Git is an open source, distributed version control system that’s used to manage projects such as the Linux kernel, Android, the Ruby on Rails framework and hundreds of thousands of other open source and proprietary set-ups, large and small.
So what makes it so special? Why not just use, or keep using, Subversion? The answer is that Git is a distributed version control system, which means that when you get a copy to work on (called a ‘clone’ in Git), you get a full copy of the whole database on the server. This means that there’s no single point of failure for your version control system. If the disk on the server crashes, everyone working on the project has a complete backup.
This also means that everything you do – from creating commits to computing differences and looking through the history – can be done entirely offline. Running commands without having to contact the server means that everything is also lightning fast, since you don’t have to access anything over the network. You simply do all of your work offline, then synchronise the databases when you happen to come back online.
The fact that it’s a distributed system also means that there really is no fundamental difference between a client and a server. Git just knows about other Git repositories that are of the same project.
You can tell it about any other Git repository, whether it’s another repository on a shared disk or the URL of one on some other server on the internet. Git can know about several of them, and you can push to, or pull from, any of them if you have the right permissions.

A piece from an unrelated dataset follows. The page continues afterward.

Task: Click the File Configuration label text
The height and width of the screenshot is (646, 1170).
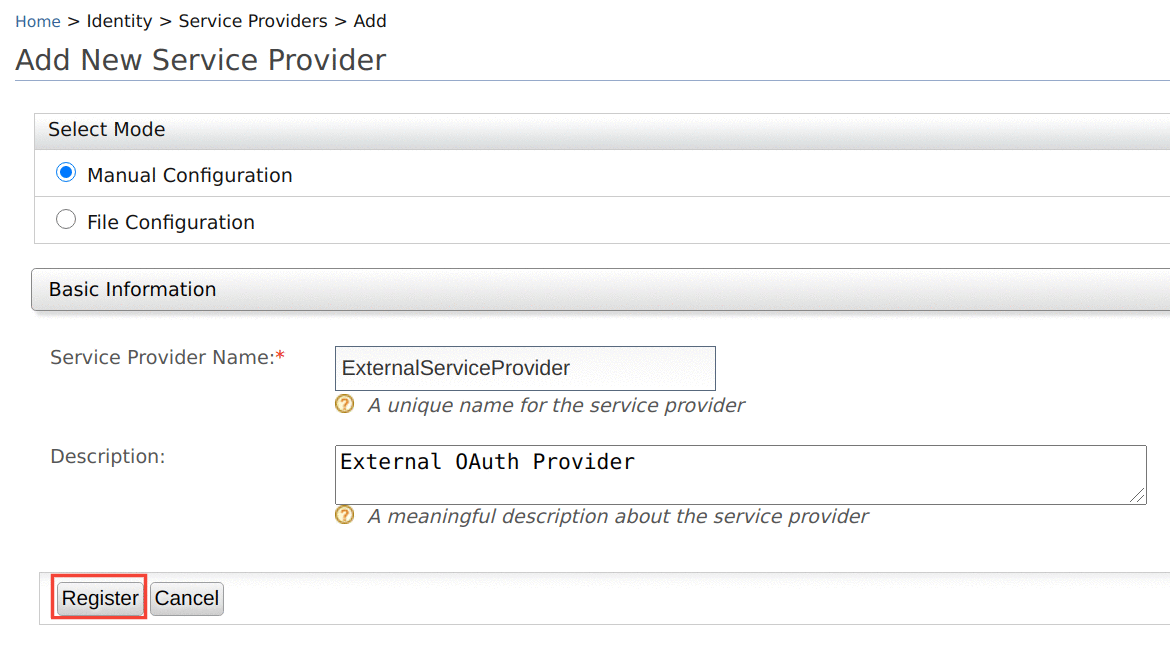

Finally, it opens up a few more interesting workflows than centralised systems. Instead of being limited to everyone trying to commit to the same central repository, each user can have their own writeable server and read-only access to everyone else’s repo. This enables you to do interesting hierarchical models of software collaboration.
This tutorial focuses on command line usage of Git, but what about GUIs and IDE integration? Git has a lot of those too, but the concepts are the same as on the command line. Learn how to use Git on the command line and it should be pretty easy to transition to any of the graphical Git clients. Here are a few of the current ones, if you’re into that sort of thing:
For tools that work in the same way on every system, check out Git-GUI or SmartGit. Git-GUI is a powerful and free Tcl/Tk program that ships with Git itself, and should be included in your installation. SmartGit is probably a nicer interface but isn’t free, starting at £43 ($69) for one user.
If an IDE is more your style, there are a number of integrations and plug-ins available for most of the big tools. For Eclipse, there’s the EGit team provider. It’s made some huge progress recently, so even if you’ve tried it before, be sure to check out versions 0.11 and above. IntelliJ has been shipping with Git integration with its editors (IDEA, RubyMine, etc) for some time, and can do tons of advanced stuff nicely.
Mac OS X
For the Mac, there’s Gitbox, which has a simple push-and-pull interface. It’s free for three repositories, then £24 ($39) for the full version. A more fully featured solution is Tower, which is new but becoming fairly widely used. It has a free trial and then is £39.95 ($59). Finally, there’s GitX, which is open source and also popular and fully featured; find the brotherbard fork on GitHub for the most up-to-date version.
For Windows, you’ll have two choices for Git versions: msysgit, which is a MinGW port, and cygwin. I highly recommend the former, and that’s what you’ll get if you click on the Windows icon on git-scm.com. For a shell extension, try Git Extensions rather than TortoiseGit. It works well and even comes with a basic Visual Studio plug-in.
Command line control
Version control is often thought of as a necessary annoyance, but in reality it’s an important and powerful aid that you should think of as you would a good editor or any other power tool. It may take a while to learn how to use it, but the time it will save you is worth the investment. This article will introduce the Git version control system, which is quickly replacing software such as Subversion and Perforce in the open source and corporate environments. We’ll walk through all the commands you need to know to get up and running with Git on the command line.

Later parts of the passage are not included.